Sumber: KONTAN | Editor: Barratut Taqiyyah Rafie
JAKARTA. Rupiah makin tak bertenaga di hadapan dolar Amerika Serikat (AS). Hingga pukul 19.00 WIB kemarin, rupiah turun lagi 1,07% ke posisi Rp 11.250 per dolar AS.
Tenaga rupiah juga makin lemah. Pekan lalu, rupiah hilir mudik Rp 11.000-Rp 11.200 per dolar AS. Kini, rupiah bergerak antara Rp 11.205-Rp 11.213 per dolar AS.
Ada tiga penyebab utama rupiah lesu darah. Pertama, dolar Amerika sedang kuat terhadap mata uang lain. Ini terjadi akibat dolar tersedot ke Amerika untuk membiayai program pemulihan industri bank serta stimulus ekonomi.
Dolar di pasar jadi langka, sehingga menekan hampir seluruh mata uang negara lain. "Cuma yen yang menguat karena ekonomi Jepang masih lebih baik dari Amerika," ucap Direktur Tresuri Bank Mega J. B. Kendarto, kemarin (22/1).
Faktor kedua, pasar mulai ragu terhadap kekuatan ekonomi negara berkembang (emerging market), termasuk Indonesia.
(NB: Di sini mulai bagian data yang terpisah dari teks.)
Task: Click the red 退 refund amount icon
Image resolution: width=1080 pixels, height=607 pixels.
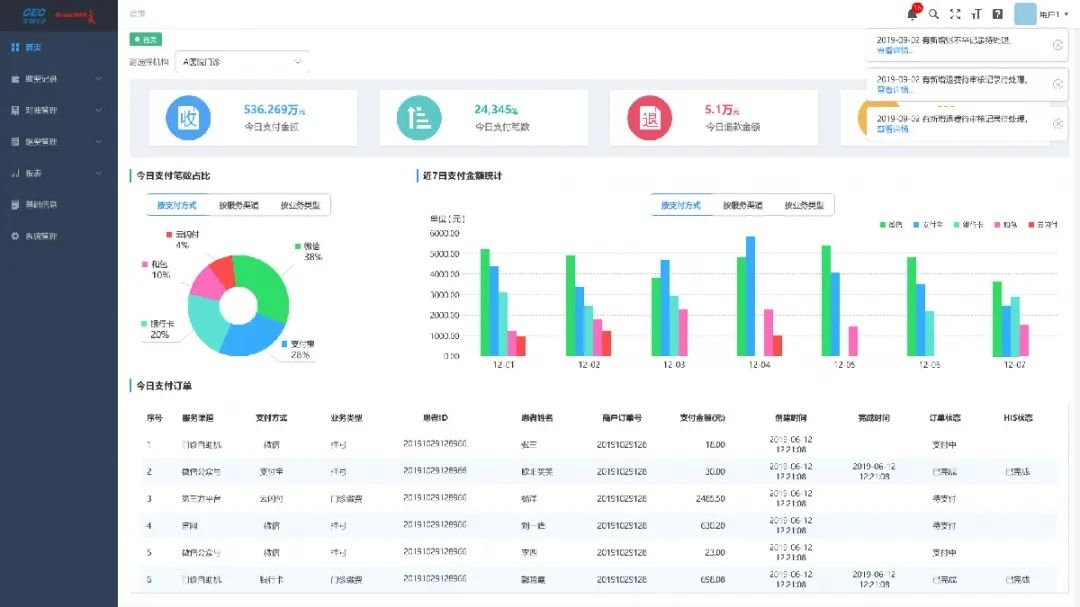Action: point(648,118)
Asing jadi mengerem arus dana ke Indonesia.
Ini tampak pada posisi dana asing di Surat Utang Negara (SUN). Data Direktorat Jenderal Pengelolaan Utang per 21 Januari 2009 menunjukkan kepemilikan asing di SUN Rp 86,49 triliun. Padahal, per Desember 2008, nilainya Rp 87,61 triliun. "Lelang SUN tidak menaikkan suplai dolar," kata Direktur Currency Management Group Farial Anwar.
Faktor ketiga, kepercayaan terhadap bank di Indonesia turun akibat kerugian transaksi derivatif. Bank Indonesia (BI) pernah bilang, potensi kerugian derivatif US$ 3 miliar. "Ternyata perbankan Indonesia tidak sesolid yang dibayangkan," kata Tony Prastyantono, Ekonom Bank BNI.
Kalkulasi Tony, rupiah selama tahun ini bergerak antara Rp 10.000 - Rp 11.000 per dolar AS. Syaratnya, cadangan devisa bertambah US$ 5 miliar lagi, menjadi sekitar US$ 57 miliar. "BI lebih mudah intervensi ke pasar jika ada tambahan ini," kata Tony.
Perkiraan Kendarto, rupiah bergerak antara Rp 10.900-Rp 11.300 per dolar AS. Sementara Farial, meramal kurs rupiah masih dalam rentang Rp 11.000-Rp 11.250 per dolar AS. "Kalau BI tak mengawal, bisa-bisa rupiah Rp 12.000 per dolar AS," kata Farial.